Clune’s play last season earned him a two-year, $1.7 million contract extension this summer, a full year ahead of his current contract’s expiration. That means Nashville has the forward’s services for the next three years, and he doesn’t plan to changes how he plays the game. “When players are desperate [for a job], they do tend to make suspect plays on the ice (which I have definitely been guilty of),” said Clune. “So the security of a one-way contract means that desperation is kind of removed, but that doesn’t mean you lose your sense of urgency.”

While not a traditional enforcer, put on the ice to protect star players (of which Nashville has a dearth anyway), or to play only a handful of minutes featuring a lone tussle with another known bad boy, Predators head coach Barry Trotz uses Clune in 3rd and 4th line checking and energy roles. Sent onto the ice to throw his body around, “chirp” (trash talk) with opponents, draw penalties, and occasionally drop the mitts, #16 says he wouldn’t change his role on the goal-starved Predators for anything.

“These are the cards I’ve been dealt, I just need to continue playing the hand better,” he said. “I was not given the gifts to be the best goal scorer in the league, and that’s okay. But I do have the gifts to be the best agitator,” which, in Clune’s view, requires offense and physicality. Time will tell how he develops offensively, but his penalty shot goal in Dallas last spring—the 8th such goal in Predators franchise history—and the priceless interview he gave following that game, prompted Nashville Scene and Nashville Post scribe J.R. Lind to bestow inaugural “Threero” honors on Clune.

We asked Clune if he worries at all, as a banger and a pugilist, about his long-term physical health. In quintessential larger-than-life fashion, he replied, “I don’t worry about the future at all . . . I’ve developed a style where I know how to protect myself from taking a major blow, and I’m hard to hit clean in the face.” Diminutive former Predator Scott Nichol used to take jiu jitsu lessons to learn how to throw bigger players to the ice if he ever got into a jam while fighting. Clune prefers a different approach when the on-ice heat gets too hot. “I pick my spots. I’m not afraid to admit when the big heavyweights come after me [and I can’t win]. I know what I can handle . . . I like laughing at how angry and dumb they look.” In the immortal words of Jack Handy, “It takes a big man to cry” – or, in this case, pick a fight – “but it takes a bigger man to laugh at that man.”
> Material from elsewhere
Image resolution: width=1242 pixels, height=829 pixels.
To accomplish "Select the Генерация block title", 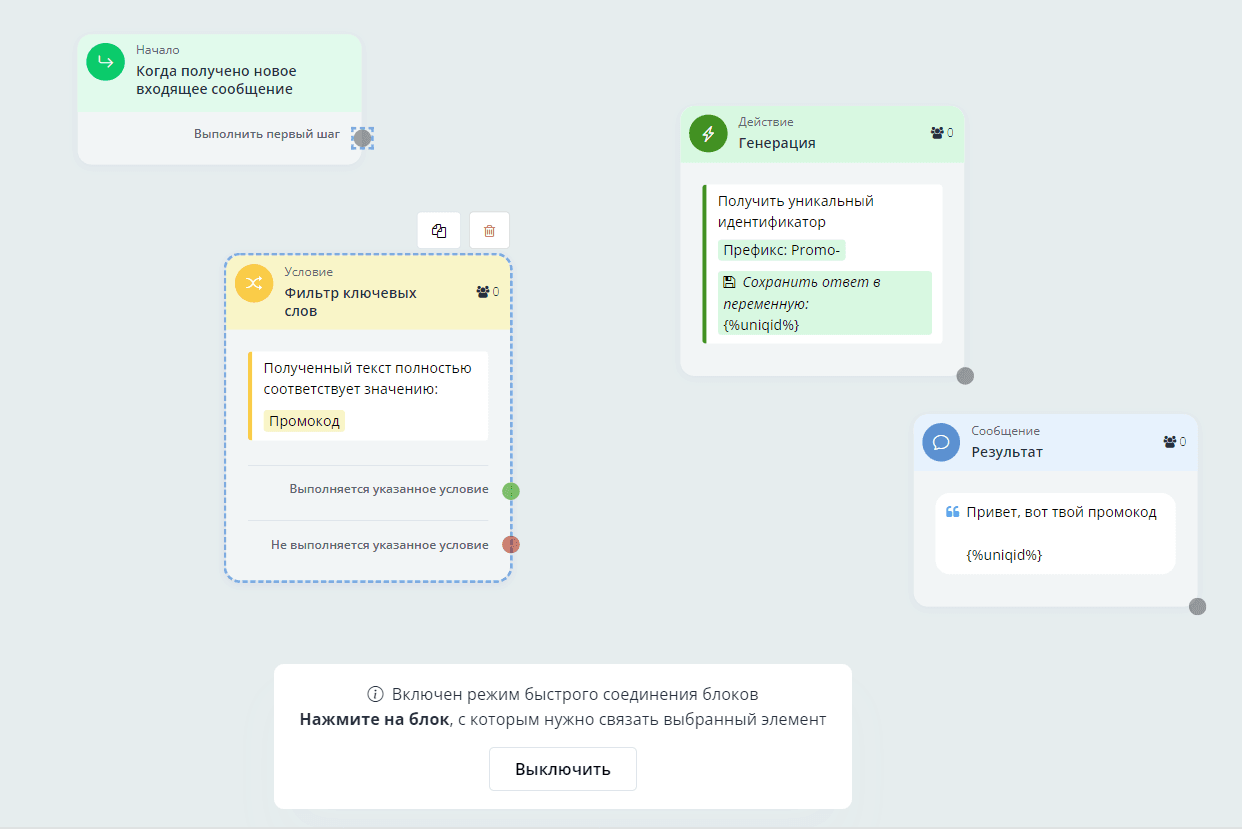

Clune would, like any player, like to see his offensive numbers and ice time increase throughout the course of his career. But unlike many players, Clune’s role model in professional hockey almost defies explanation.

“Ever since I was about 11 or 12, I’ve idolized Sean Avery,” said Clune, who used to attend Ontario Hockey League (OHL) games with his father and watch Avery play. Avery, Clune said, inspired him to pursue professional hockey. “I’ve followed his career [from junior to professional] . . . With him retiring, that title of ‘best agitator in the league’ has been vacated, and I would like to claim it.” For the uninitiated, Sean Avery, who retired from the NHL in 2012 with 247 points and 1,533 PIMs in 580 career games, became one of the more legendary agitators in the history of the NHL in his career. Commonly reviled by fans, players, and coaches—even his own coaches and teammates—Avery earned his stripes by, among other things, goading other players in the media when they dated his ex-girlfriends, by having a rule change implemented because of his on-ice behavior, and by carrying on a very public spat with former New York Rangers head coach John Tortorella.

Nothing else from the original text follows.